We should never have even tried to do that – or at least, he shouldn’t have, because he had recently been diagnosed with cancer of the oesophagus, one of the more difficult versions of that dreadful disease. He was due to have surgery in a month and reasoned that gave him time to make the trip, even though his health was extremely precarious. He simply wasn’t willing to break his sequence and he could easily have lived to regret it. There were several days when he was too unwell to take much part in what was happening, one in particular when, with no doctor on hand, our travelling mate Ron Gower, another old cyclist, and I had to leave him in a darkened room with his temperature hovering around crisis point and just hope for the best. He survived, somehow, and finished the tour, returning home for the operation – and survived that too. He truly is indestructible.
A born raconteur, he has an endless fund of what are known as “Iffy stories” and some are remarkable. For instance, I was in the passenger seat one day when we noticed spot fires along the rural back road we were using to try to catch up with the peloton in a hurry, when we came across a farmer with a huge load of hay on wheels – on fire! The inferno meant there was no way past – or shouldn’t have been. Iffy simply ordered me to wind up the window and drove straight through the flames, much to the shock of the farmer – and much to the horror of me and the other passenger. As usual, we lived to tell the tale.
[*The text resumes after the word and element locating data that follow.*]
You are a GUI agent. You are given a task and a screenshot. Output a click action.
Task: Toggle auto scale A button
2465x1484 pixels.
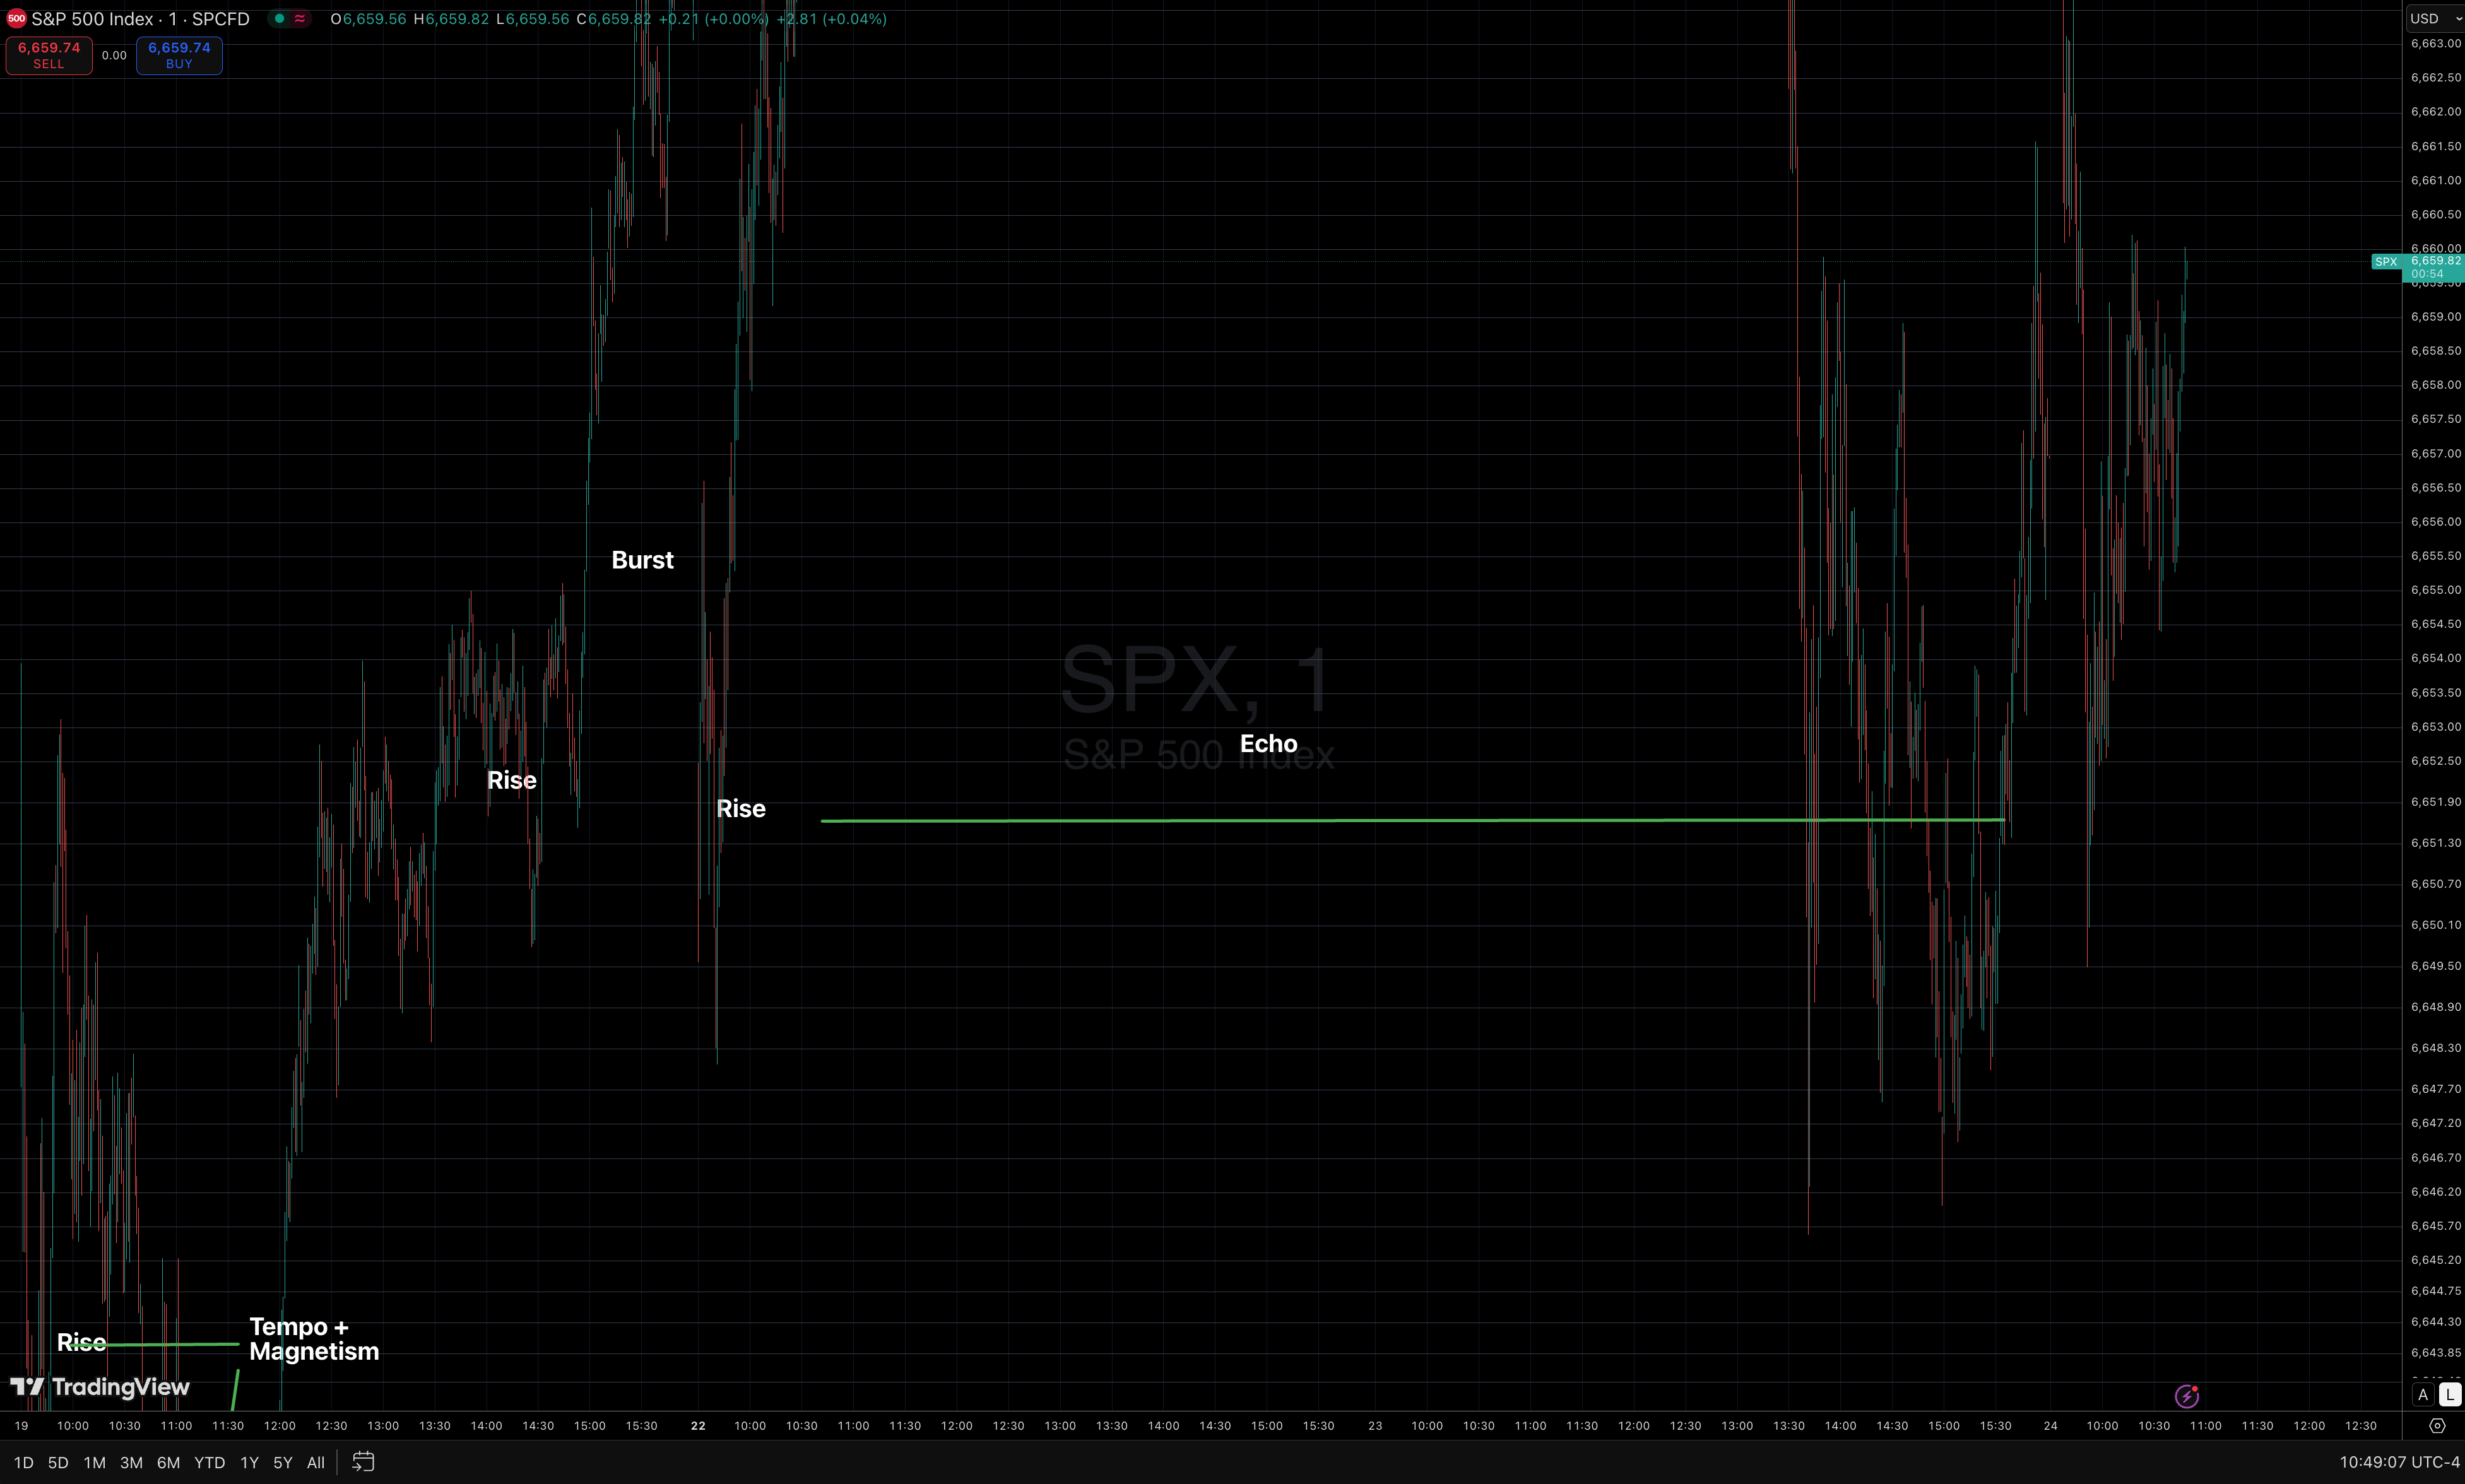coord(2422,1395)
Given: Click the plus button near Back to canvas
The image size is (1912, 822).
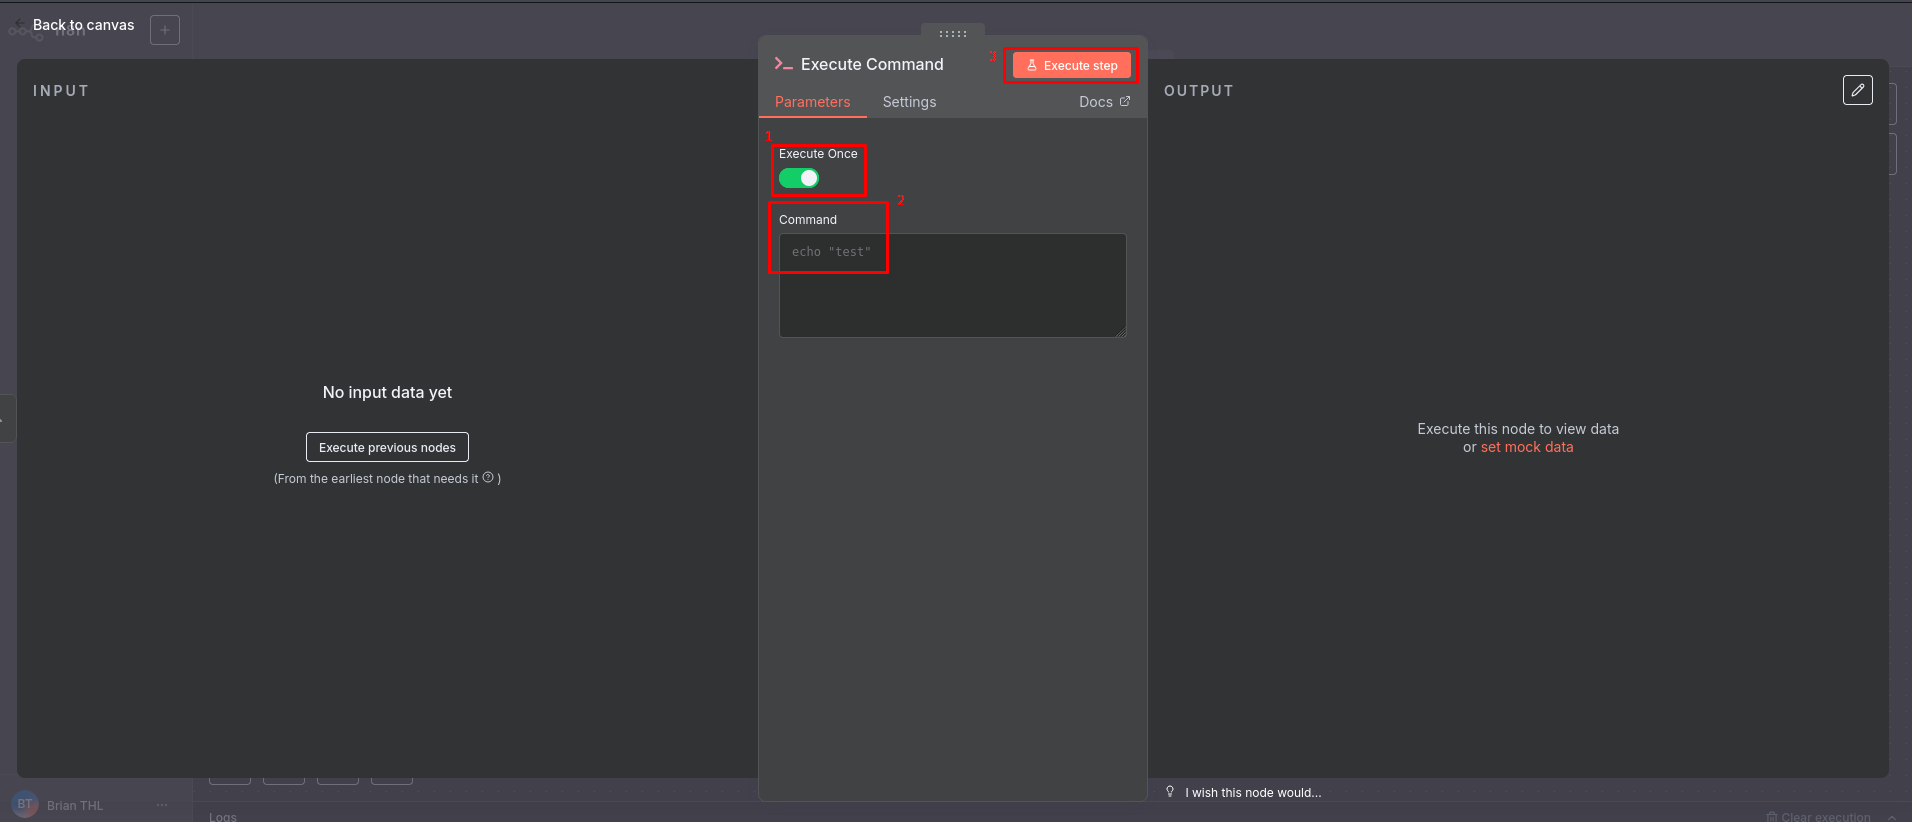Looking at the screenshot, I should coord(165,30).
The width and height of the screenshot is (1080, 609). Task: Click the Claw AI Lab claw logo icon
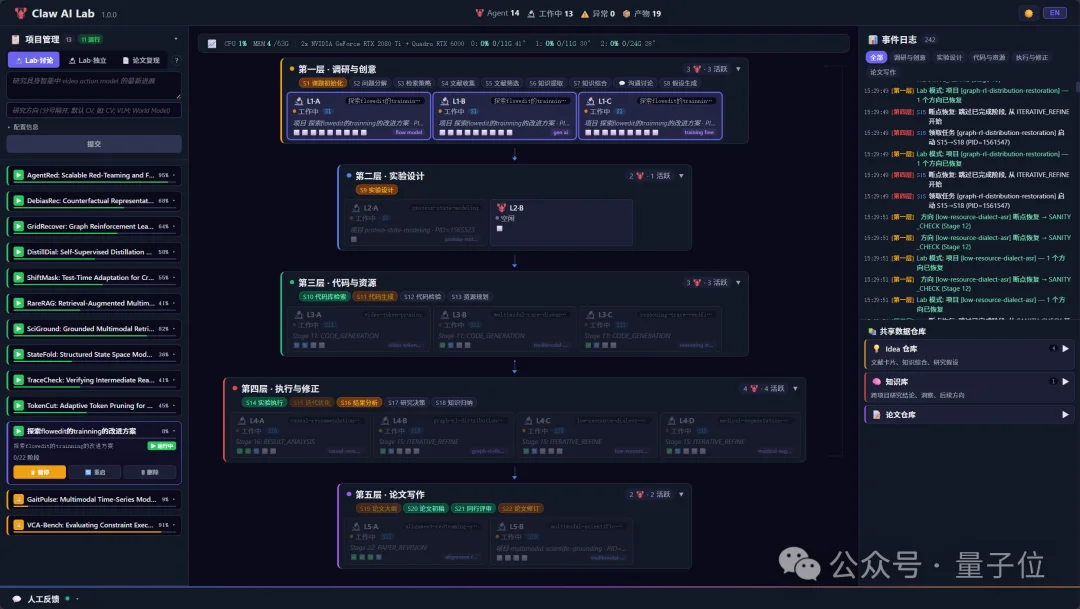pos(21,14)
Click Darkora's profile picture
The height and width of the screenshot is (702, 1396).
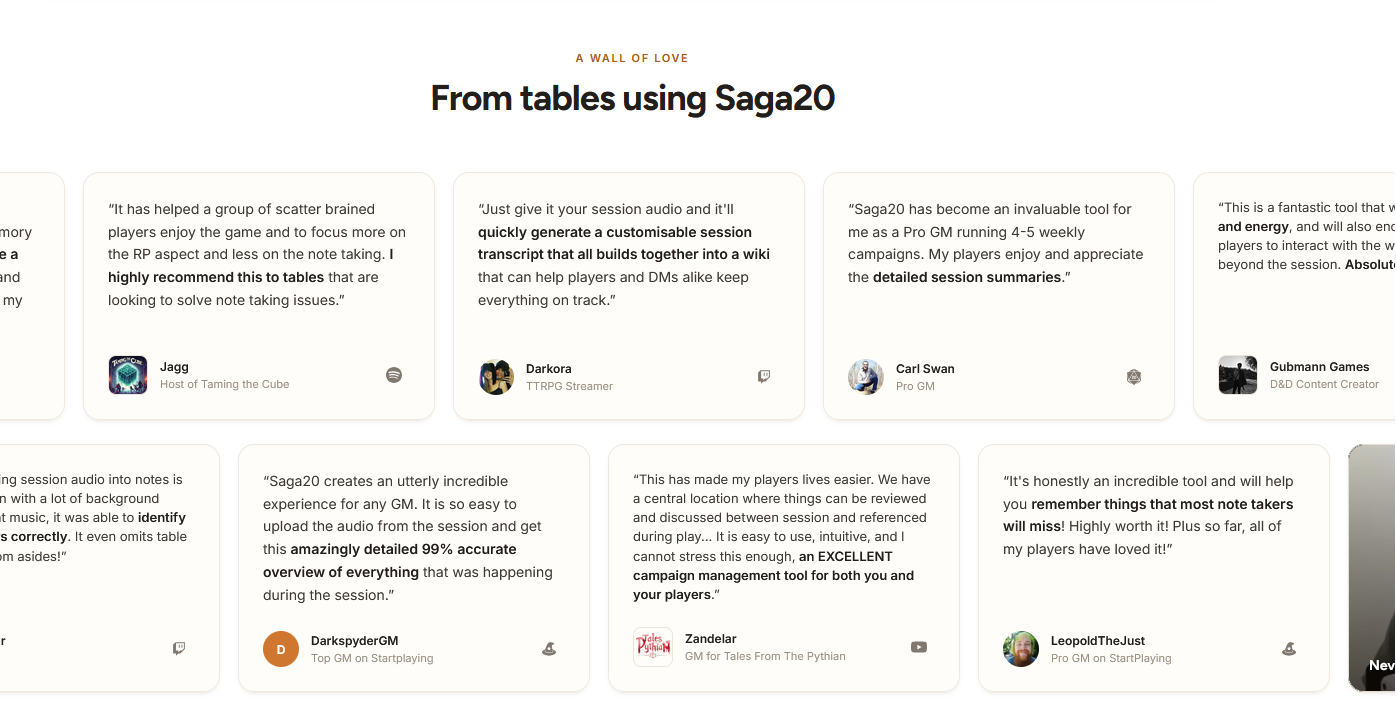click(496, 377)
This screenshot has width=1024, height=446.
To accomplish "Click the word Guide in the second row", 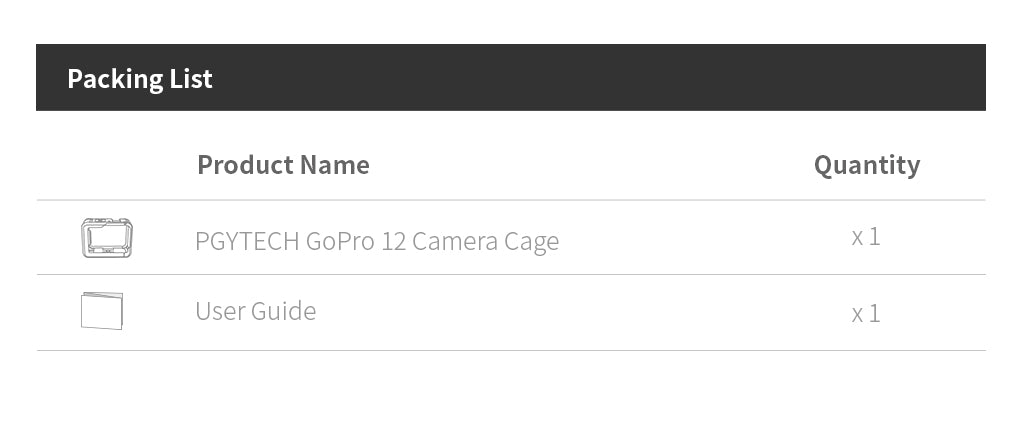I will 283,311.
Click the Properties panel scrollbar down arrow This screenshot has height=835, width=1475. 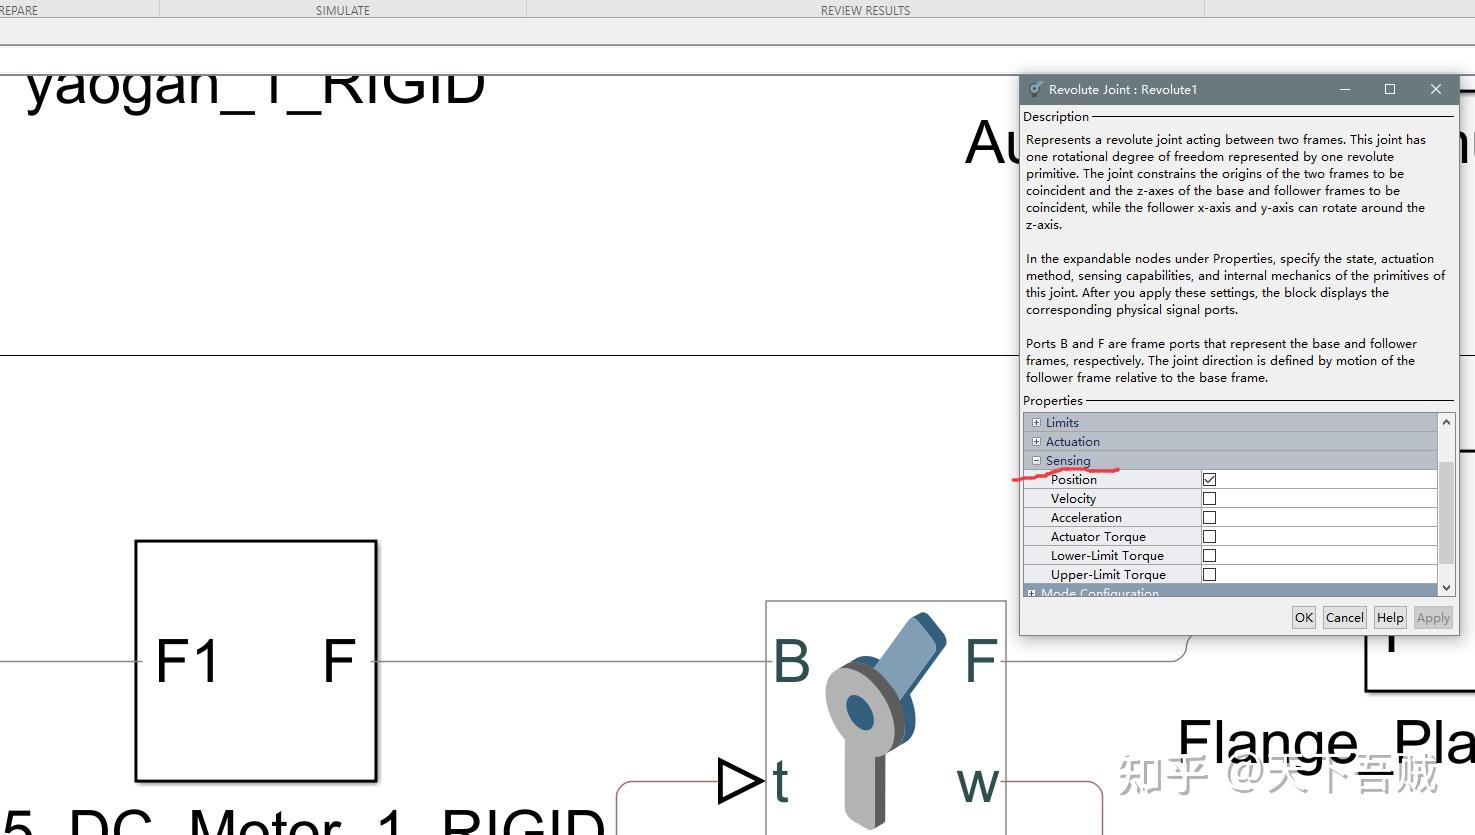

There are usually at least two or three of these anecdotes every year so after 20 years he has enough to write another book. He’ll have to do it without me this time, though, because I’ve retired from the tour, too old now to handle the rough and tumble of three hectic weeks on the road – but he certainly hasn’t. He’s probably planning another 20 years.
RON REED has spent more than 50 years as a sportswriter or sports editor, mainly at The Herald and Herald Sun. He has covered just about every sport at local, national and international level, including multiple assignments at the Olympic and Commonwealth games, cricket tours, the Tour de France, America’s Cup yachting, tennis and golf majors and world title fights.